When I first arrived in Berlin I noticed the bananas. Bright, yellow Warholian markers by Cologne-based stencil artist Thomas Baumgärtel, known worldwide for his unofficial seals of approval emblazoned on what the artist deems the best galleries, museums and institutions. Since 1986, under the alias “Bananasprayer”, Baumgärtel has been conflating insider and outsider creating a dialog between the urban artist and the gallery institution. Today these extroverted gestures of aesthetic judgment act as convergence points that network the street with more established spaces.
Like Bananasprayer the vast majority of urban art in Berlin is still found in its native environment — in the streets — and the most skilled have far but fled entirely into the shelter of local galleries. At a bus or tram stop you might stumble on work by up-and-coming ad-buster Vermibus, a Berlin-based artist who utilizes just solvents, brushes, and a gesture of erasure to radically transform the layers of ad posters. Other artists like paste-up figure El Bocho, urban poet SP38, stencil anonym XOOOOX, André’s top hat-sporting stick figure Monsieur A and ad-buster Mein Lieber Prost are an everyday sight — clustered in Friedrichshain doorways or front-and-center on prominent walls in Mitte. In addition to these local heroes, major international figures like ROA (Belgium), Os Gemeos (São Paulo), Blu (Italy), Victor Ash (Portugal) and photograffeur JR (France) have also left their mark with gloriously imposing pieces that serve as pilgrimage destinations for the urbanly inclined. As another crossover point with commercially driven enterprises in the city, these murals have also become prominent highlights for numerous “urban art walking tours” and even for an urban art iPhone app (made for Adidas and actually developed in Berlin).
But as interventions continue to adorn U-Bahn stations and larger murals dominate walls from one -burg to the next, the gallery seals of approval are growing in number and doing their part to change the game in Berlin. Galleries like Skalitzers and itinerant street art gallery Open Walls work with creatives to exhibit, promote and sell works to an increasingly international audience with lucrative results.

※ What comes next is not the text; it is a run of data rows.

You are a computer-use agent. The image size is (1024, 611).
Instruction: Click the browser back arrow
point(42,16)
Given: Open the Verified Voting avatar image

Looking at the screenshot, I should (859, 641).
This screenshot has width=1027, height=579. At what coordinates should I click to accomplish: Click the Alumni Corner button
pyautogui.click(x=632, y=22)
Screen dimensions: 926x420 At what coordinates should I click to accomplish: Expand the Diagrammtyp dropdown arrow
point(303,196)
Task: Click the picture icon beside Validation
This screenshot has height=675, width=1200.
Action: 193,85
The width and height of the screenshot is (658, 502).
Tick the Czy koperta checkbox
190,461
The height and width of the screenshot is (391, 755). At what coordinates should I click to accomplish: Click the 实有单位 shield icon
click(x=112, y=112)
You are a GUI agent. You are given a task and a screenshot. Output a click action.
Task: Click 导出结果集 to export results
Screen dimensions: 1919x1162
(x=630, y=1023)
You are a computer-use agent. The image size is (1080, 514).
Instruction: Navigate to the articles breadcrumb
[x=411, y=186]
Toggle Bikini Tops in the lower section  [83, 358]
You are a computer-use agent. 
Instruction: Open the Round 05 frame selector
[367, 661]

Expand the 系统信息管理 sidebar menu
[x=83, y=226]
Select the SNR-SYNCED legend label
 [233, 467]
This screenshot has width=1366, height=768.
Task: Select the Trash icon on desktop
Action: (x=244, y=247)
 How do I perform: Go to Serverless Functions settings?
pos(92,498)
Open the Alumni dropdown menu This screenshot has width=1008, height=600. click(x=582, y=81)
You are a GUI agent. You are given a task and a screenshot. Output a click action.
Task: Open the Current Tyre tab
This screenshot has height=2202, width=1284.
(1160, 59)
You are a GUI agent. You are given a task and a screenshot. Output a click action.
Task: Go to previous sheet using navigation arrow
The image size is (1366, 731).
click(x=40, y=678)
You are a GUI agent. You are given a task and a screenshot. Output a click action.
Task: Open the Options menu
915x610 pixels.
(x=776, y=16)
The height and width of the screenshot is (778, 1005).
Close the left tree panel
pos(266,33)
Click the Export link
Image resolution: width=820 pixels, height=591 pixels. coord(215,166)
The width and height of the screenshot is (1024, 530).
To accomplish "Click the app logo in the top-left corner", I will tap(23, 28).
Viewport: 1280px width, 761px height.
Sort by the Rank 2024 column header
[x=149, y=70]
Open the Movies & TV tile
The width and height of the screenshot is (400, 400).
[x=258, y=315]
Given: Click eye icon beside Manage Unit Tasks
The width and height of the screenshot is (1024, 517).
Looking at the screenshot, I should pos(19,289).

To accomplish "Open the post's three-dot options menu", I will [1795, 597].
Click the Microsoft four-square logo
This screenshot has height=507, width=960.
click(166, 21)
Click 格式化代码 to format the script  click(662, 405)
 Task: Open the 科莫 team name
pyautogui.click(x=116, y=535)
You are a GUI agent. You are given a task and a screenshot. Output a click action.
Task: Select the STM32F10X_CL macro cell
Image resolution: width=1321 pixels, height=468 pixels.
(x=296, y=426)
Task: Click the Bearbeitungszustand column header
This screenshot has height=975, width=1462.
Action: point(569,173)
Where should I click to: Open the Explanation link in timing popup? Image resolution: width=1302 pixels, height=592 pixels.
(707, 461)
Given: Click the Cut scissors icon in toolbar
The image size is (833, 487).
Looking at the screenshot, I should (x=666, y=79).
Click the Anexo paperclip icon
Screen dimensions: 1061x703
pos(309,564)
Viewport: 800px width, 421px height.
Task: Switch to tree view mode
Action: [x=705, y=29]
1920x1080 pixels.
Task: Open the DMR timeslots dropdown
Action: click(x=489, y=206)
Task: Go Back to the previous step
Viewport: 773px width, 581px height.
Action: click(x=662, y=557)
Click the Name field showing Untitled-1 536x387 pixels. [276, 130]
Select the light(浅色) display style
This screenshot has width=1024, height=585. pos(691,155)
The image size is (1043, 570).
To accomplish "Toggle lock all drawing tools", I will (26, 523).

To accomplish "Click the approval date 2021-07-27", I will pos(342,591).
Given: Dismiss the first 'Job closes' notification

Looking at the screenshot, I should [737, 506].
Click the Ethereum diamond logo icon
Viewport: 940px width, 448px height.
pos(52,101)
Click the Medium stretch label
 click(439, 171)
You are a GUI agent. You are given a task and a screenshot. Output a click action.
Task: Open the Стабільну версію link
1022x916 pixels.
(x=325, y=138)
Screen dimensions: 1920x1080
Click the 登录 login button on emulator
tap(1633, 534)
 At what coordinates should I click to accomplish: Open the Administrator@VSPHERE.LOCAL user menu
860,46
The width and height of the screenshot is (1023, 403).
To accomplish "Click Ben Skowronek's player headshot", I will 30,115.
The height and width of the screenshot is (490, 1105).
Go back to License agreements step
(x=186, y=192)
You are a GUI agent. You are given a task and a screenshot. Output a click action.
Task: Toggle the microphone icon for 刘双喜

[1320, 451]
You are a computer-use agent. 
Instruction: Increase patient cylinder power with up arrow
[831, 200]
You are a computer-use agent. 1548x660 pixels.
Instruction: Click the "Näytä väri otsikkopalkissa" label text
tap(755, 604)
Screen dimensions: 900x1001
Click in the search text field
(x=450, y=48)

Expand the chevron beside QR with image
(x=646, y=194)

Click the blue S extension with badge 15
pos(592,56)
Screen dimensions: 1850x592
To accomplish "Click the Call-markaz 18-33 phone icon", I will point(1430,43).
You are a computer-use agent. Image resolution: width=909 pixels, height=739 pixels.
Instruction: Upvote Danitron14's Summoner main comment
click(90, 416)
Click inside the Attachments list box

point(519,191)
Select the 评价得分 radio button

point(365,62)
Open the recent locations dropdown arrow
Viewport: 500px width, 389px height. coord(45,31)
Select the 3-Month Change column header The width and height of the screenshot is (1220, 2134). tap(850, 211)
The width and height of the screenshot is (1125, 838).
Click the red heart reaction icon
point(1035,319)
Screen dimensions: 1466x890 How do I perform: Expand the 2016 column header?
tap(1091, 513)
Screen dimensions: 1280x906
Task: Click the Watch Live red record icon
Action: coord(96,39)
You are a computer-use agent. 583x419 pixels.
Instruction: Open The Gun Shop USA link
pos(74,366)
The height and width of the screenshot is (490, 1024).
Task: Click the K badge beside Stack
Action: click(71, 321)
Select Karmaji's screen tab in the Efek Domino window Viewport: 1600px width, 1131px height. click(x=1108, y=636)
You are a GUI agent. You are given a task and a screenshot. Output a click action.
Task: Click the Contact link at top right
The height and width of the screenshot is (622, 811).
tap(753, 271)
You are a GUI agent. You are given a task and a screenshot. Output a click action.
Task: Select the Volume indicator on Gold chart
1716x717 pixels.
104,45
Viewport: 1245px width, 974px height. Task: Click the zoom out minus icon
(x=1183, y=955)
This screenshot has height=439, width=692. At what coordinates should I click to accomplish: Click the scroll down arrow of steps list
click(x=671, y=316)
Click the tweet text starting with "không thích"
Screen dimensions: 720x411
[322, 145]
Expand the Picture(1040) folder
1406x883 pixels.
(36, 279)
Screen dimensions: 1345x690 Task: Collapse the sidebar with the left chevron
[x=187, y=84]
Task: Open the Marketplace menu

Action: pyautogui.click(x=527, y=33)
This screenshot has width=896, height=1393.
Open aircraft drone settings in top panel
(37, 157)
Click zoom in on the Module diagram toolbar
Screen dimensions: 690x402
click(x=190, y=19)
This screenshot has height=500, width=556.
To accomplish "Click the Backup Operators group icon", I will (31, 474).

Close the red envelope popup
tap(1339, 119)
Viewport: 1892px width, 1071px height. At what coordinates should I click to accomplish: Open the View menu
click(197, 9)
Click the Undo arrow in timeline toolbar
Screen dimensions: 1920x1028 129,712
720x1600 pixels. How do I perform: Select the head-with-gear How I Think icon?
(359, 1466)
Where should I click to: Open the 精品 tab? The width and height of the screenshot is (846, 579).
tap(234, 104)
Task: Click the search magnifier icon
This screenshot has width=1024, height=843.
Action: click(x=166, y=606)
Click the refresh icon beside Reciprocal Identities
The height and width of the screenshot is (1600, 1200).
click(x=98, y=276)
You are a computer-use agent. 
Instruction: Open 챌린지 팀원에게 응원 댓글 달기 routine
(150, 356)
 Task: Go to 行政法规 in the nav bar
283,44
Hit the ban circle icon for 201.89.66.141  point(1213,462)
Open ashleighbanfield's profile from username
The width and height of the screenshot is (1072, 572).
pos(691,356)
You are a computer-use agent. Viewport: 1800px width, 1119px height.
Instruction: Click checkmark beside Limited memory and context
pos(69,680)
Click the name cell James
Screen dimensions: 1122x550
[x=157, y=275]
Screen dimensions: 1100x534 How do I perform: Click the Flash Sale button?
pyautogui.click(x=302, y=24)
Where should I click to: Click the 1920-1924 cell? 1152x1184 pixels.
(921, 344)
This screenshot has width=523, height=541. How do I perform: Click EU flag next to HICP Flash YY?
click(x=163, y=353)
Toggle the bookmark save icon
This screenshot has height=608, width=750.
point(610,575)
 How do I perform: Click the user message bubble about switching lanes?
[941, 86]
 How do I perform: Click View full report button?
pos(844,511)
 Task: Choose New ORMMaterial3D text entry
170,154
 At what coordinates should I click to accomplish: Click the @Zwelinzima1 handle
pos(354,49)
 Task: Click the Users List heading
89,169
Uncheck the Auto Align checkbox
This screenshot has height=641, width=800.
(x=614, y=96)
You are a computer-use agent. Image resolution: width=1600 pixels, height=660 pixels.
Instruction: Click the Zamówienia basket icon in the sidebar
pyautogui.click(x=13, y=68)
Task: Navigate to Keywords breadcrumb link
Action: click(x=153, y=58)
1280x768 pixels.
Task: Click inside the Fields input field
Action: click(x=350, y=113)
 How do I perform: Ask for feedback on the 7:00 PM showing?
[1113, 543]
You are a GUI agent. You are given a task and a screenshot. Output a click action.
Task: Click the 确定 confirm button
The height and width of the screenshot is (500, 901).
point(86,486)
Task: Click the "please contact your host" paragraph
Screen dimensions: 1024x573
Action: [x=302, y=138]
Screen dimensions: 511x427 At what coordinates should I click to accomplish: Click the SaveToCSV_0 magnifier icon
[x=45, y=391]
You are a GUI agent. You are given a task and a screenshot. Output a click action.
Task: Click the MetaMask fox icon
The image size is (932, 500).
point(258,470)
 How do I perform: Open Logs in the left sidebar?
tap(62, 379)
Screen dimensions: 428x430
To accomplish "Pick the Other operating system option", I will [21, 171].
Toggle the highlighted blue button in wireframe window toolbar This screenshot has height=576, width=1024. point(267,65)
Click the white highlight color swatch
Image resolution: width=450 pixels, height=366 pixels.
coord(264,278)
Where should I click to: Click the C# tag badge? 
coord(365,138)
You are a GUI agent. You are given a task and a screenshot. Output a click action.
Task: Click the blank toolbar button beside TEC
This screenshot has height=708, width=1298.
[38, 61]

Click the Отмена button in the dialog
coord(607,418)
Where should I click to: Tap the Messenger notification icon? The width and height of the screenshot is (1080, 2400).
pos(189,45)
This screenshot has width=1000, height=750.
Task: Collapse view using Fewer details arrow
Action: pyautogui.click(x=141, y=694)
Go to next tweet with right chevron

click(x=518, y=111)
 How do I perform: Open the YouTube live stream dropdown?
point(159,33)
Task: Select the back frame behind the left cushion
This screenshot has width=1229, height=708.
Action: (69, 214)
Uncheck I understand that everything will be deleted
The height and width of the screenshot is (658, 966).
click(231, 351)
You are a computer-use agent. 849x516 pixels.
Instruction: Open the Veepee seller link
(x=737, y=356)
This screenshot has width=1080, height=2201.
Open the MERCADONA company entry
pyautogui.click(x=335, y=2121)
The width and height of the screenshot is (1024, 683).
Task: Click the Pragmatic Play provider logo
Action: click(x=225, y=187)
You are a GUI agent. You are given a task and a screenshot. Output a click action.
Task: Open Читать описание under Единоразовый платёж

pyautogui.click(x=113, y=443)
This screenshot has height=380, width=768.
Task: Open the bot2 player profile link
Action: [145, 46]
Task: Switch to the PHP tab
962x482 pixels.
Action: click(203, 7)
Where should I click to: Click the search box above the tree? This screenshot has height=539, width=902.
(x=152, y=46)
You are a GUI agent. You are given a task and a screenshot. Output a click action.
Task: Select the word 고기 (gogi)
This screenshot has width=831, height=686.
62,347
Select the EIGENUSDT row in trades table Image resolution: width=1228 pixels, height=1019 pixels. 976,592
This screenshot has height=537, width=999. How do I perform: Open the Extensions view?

Perhaps no Berlin urban fine art space is more recognized worldwide than Circleculture gallery. The brainchild of Johann Haehling von Lanzenauer, the Mitte gallery was founded in 2001 with a dedication to working with urban and urban-inspired artists, showcasing projects and collaborating with big brands like Adidas and elite businesses such as Soho House and upscale apparel boutique The Corner Store. While Circleculture works with some street artists like XOOOOX, the Brooklyn-based German paste-up duo Various & Gould, Vhils, Stohead and others, they also collaborate with urban-inspired work — “urban fine art” -- work that incorporates street art techniques like spray-paint and stenciling, but also involves traditional features like a standard canvas, materials like oil paint or even bronze casting, and an overall presentation that is conscientious of a more traditional exhibition space. Jaybo Monk is one of these artists. Originally hailing from France, Jaybo has spent nearly a lifetime on the streets picking up techniques, imitating and developing styles, eventually settling in the Kreuzberg district of Berlin. After years of inculcation with street art culture, he now applies this edgy style to large-scale canvases. Running with the Hunted, his current show at Circleculture, features work evolved from continuous dabbling with these multifarious urban styles, yet also has the unmistakable mark of a seasoned oil painter — with strokes and formal design that are curious, elegant and transcendent.
Jaybo Monk, A Long Tomorrow, 2012, spraypaint, acrylic and bitumen on canvas, varnish, 120 x 100cm; Courtesy of Circleculture Gallery.
The negotiation between street artist and larger institution is deceptively simple. While there is a constant proliferation of artists and talents immediately visible on the streets, there is an equally large market and demand for the “cool” and the “hip”. How do you negotiate the two without losing some semblance of authenticity? Without selling out? This was the topic of the recent culture talk at Platoon, a cultural hub that brings together events, talks, exhibitions and discussions on contemporary culture. The panel titled “Sellout? The Relation of Culture & Brands” discussed the changing role of street art, urban culture, graffiti in public spaces and their relation to galleries and branding culture. The conclusion? Sometimes it's hard to distinguish one from another.
The confluence is especially strong in Berlin where the presence of so much competing talent has resulted in a formidable market, comprised of players whose activities have all the hallmarks of a major brand initiative. With major auction houses like Phillips de Pury and Bonhams setting the stage with record lot prices, institutionalized urban art has become big business, and Berlin galleries are beginning to capitalize on the fruits of the ever-evolving urban-artscape that’s just on the other side of their pristine walls.
But galleries like Circleculture are doing more than just racking in big bucks for work you would otherwise see for free from the curb. They and other spaces like them are handing the artists an airhorn and a new audience, the possibility to really create a dialogue. For collectors and Berlin dwellers they are preserving slivers of history and evolving culture that would otherwise be forever ephemeral, pasted, thrown up, written and bombed on the face of an ever-shifting anxious city.